▶ **What to do**: Starting at the line that contains "You are a GUI", output each line exactly as written through the end of the listing below, but leave out the pictures.

▶ **Entries provided**:
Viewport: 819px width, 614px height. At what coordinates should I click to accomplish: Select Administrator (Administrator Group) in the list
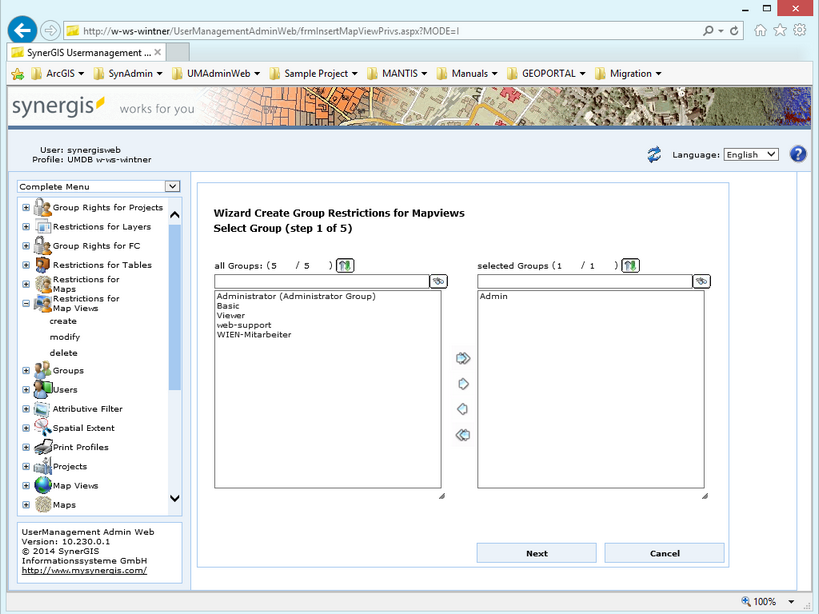[297, 296]
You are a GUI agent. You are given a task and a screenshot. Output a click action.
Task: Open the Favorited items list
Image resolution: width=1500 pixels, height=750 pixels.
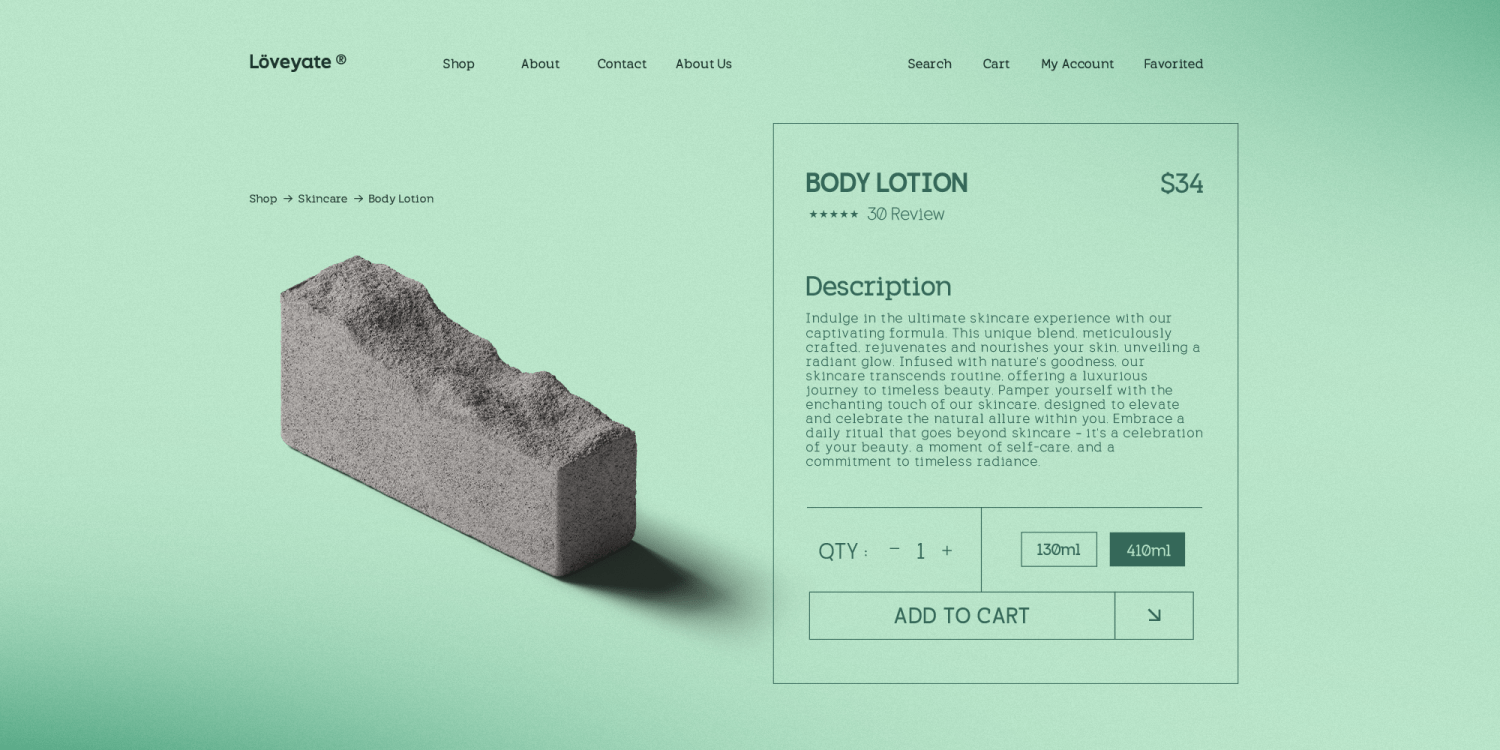click(1173, 64)
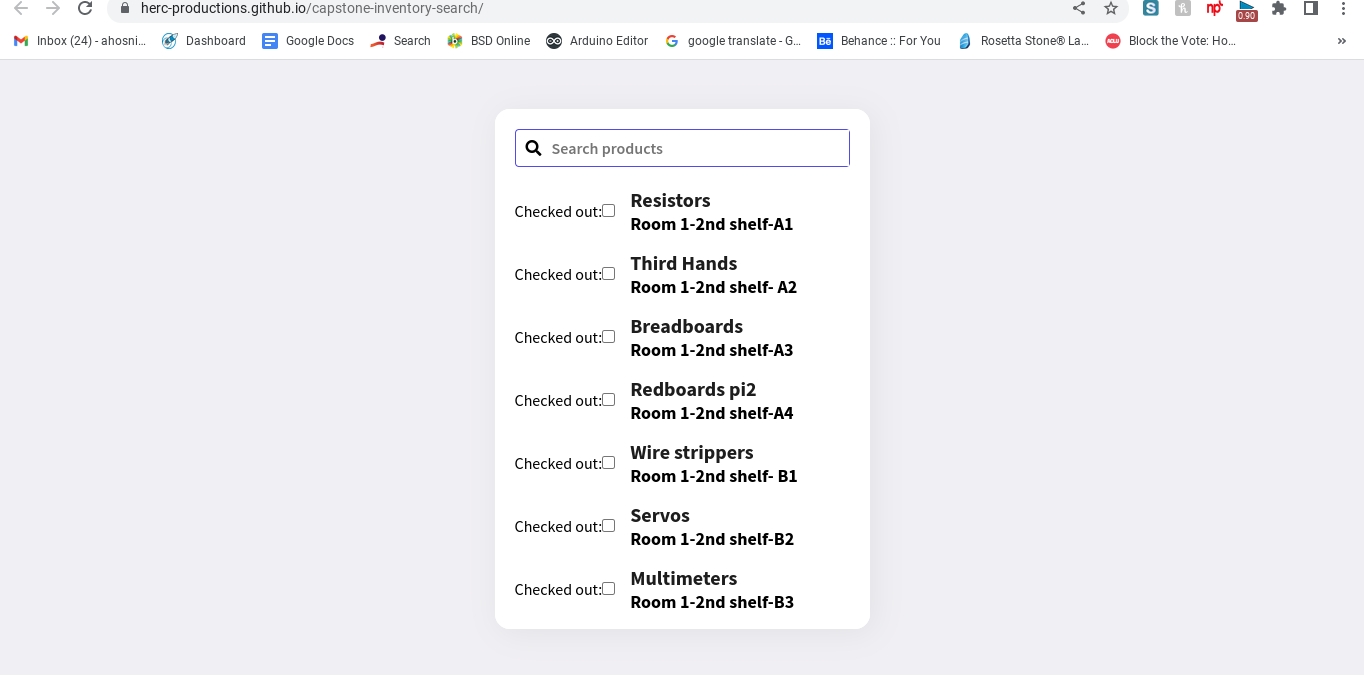Toggle the browser side panel icon

pyautogui.click(x=1311, y=8)
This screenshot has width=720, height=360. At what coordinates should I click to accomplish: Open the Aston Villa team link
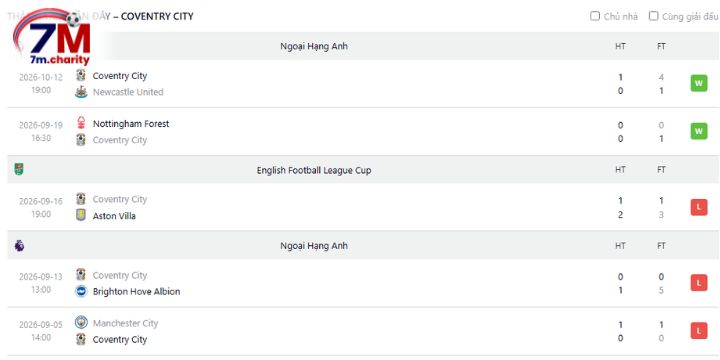pos(114,215)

▶ **Answer**:
You are a GUI agent. You are given a task and a screenshot. Output a click action.
Task: Open the Favorited items list
Image resolution: width=1500 pixels, height=750 pixels.
click(1173, 64)
Toggle the browser side panel icon

pyautogui.click(x=1311, y=8)
This screenshot has width=720, height=360. At what coordinates should I click to accomplish: Open the Aston Villa team link
pos(114,215)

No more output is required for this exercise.